Netscape 7/Mozilla support both the original Windows format Faveicon via:

<LINK REL="SHORTCUT ICON" HREF="/images/myicon.ico">

and a more standards-friendly approach using the PNG format:

<LINK REL="icon" HREF="images/myicon.png" TYPE="image/png">

Note that while Netscape 7/Mozilla can read the IE format (on all platforms), IE can't (as of yet, anyway) read the Netscape 7/Mozilla format. For right now, if you want to have this work across platforms, you should continue to use the IE approach. More information can be found in Microsoft's How to Add a Shortcut Icon to a Web Page and at Favicon.com.

-Click-to-Search
Simply select a word on a web page, then contextual menu-click on the word to initiate a search in the search engine configured in your preferences (changed mine to Google).

-Save whole web pages
This is a developer-friendly implementation of a feature first introduced by Mac IE 5, which allowed the saving of a web page complete with its elements. Where Microsoft's approach stored the result in a single file, inaccessible Web Archive, Netscape 7 saves the html file and a folder containing all the page's elements for easy access.

-Full Screen Mode
The user can initiate this mode to minimize (but not hide) the interface and controls and thus view more of a web page's content. Don't know yet if you still need a signed script to programmatically enter this mode; not even sure signed scripts still exist in this generation, anyone?

-Set as Wallpaper
Available in NS 4.x, we lost this feature in the NS 6 releases. If you have browser specific instructions on your downloadable goodies page, you may need to update them.

-Java 2
This is important to someone out there -- if that's you, can you tell us why?

-Viewpoint plug-in
Here's an interesting 3D plug-in previously bundled with AOL 7, and now with the PC version of Netscape 7. Don't know much about it at this point but plan on exploring the developer info when I get a chance. Nice demos, but I don't know why you'd want to use this over the more widely distributed Shockwave 8.5.x. Although not bundled, there is a Mac plug-in, but not an OS X compatible version.

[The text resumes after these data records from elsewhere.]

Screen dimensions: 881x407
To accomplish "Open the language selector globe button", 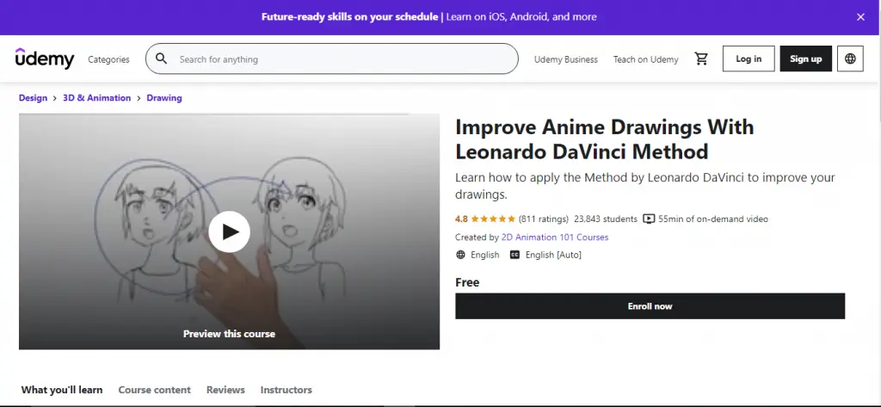I will [x=850, y=59].

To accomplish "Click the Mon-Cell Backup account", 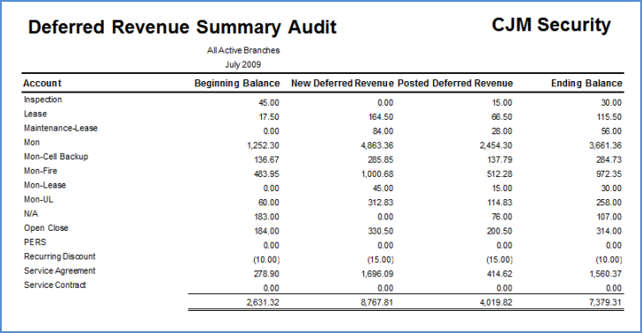I will [56, 157].
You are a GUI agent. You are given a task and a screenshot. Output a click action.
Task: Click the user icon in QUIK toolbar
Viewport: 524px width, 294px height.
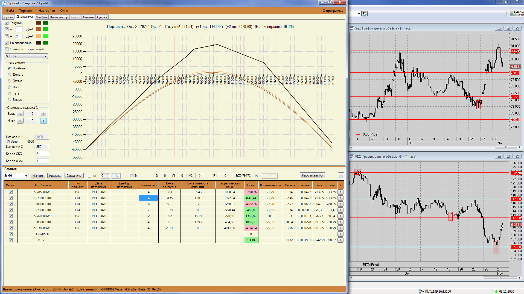pos(364,14)
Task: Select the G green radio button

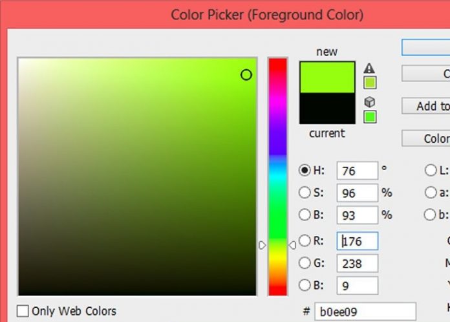Action: point(305,263)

Misc readings from the release notes:

LiveConnect does not function on Mac OS 10.2 (Jaguar)

Odd use of old-style brand for the tech that allows a page to communicate with applets/plug-ins via Javascript, now called XPConnect. Basically, this means that any page using such a design will break in NS 7 on the very latest version of Mac OS X. A troublesome technology to begin with, I've always recommended staying away from it and continue to do so. Life is short.

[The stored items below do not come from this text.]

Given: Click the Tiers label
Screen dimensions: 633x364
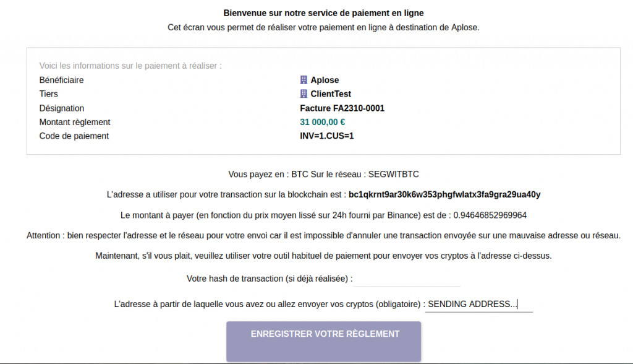Looking at the screenshot, I should pyautogui.click(x=49, y=94).
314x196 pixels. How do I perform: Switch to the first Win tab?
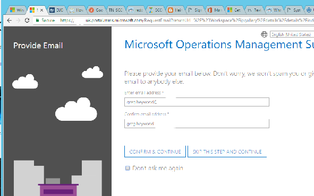tap(17, 10)
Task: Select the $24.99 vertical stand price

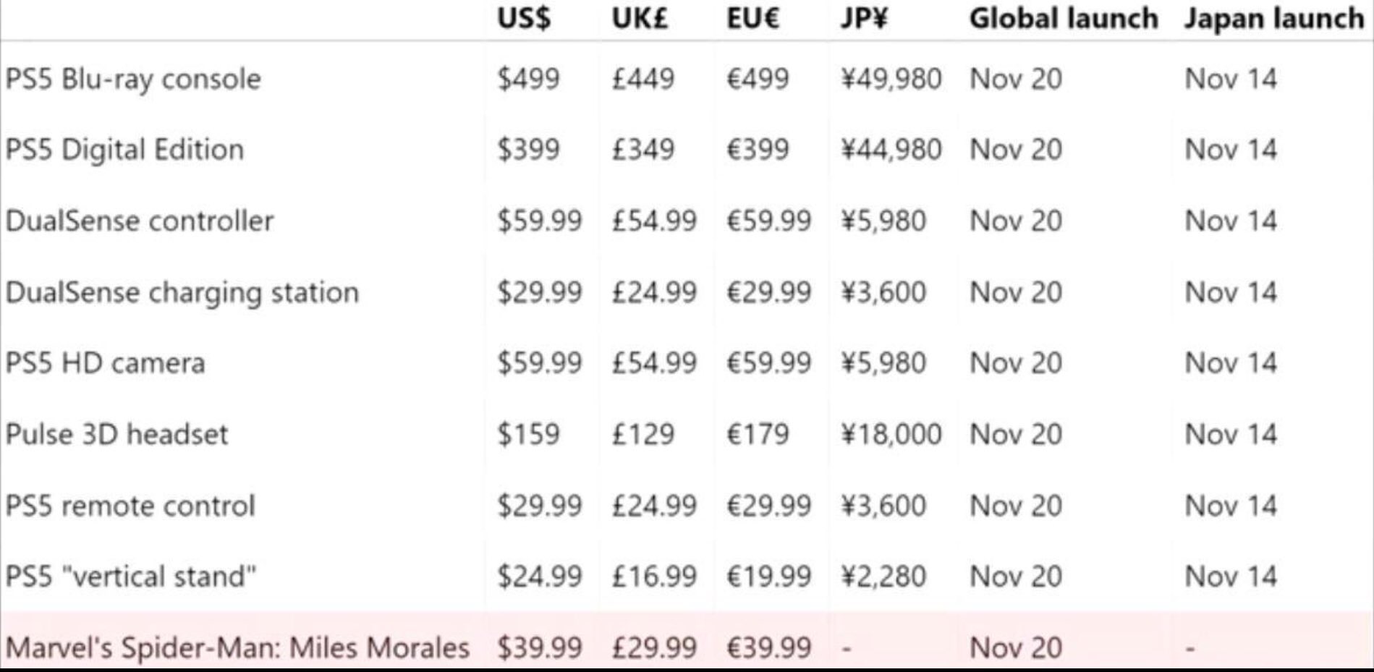Action: pyautogui.click(x=539, y=577)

Do not share a profile between Netscape and Mozilla builds. Doing this can lead to unpredictable results, some of which may include loss of Search settings and preferences and unchecked growth of the Bookmarks file (large enough to freeze your system). It is best to create a new profile for each or manually copy (and change the name) an existing profile.

I've seen this misbehavior myself, I now create profiles named after the particular browser version to avoid it.

For enquiring minds:
navigator.userAgent = Mozilla/5.0 (Macintosh; U; PPC Mac OS X; en-US; rv:1.0.1) Gecko/20020823 Netscape/7.0

Posted by Lewis Francis at September 8, 2002 1:04 AM
Comments

Added favicons to this site to illustrate its function; I think the one I chose is fairly amusing and a few of you may recognize where this came from. ;)

Posted by: Lewis Francis at September 12, 2002 1:24 PM

An ex-colleague recently emailed about LiveConnect (XPConnect) support in OS X so I thought I'd follow up with an update excerpted from my response:

Haven't followed this closely because the whole Javascript plugin/applet stuff has been flaky for so long that it hasn't made sense to attempt to utilize it for the kinds of sites I've been involved with.

Here are a couple relevant bugzilla entries, the first is listed as a Mozilla 1.4 blocker, but apparently has been overridden for all the recent mozilla release and I'd guess it will be overidden for this one, too; the second is slated to be addressed in Mozilla 1.5.

The next release of Netscape 7 will be based on the Mozilla 1.4 codebase, currently in its second release candidate.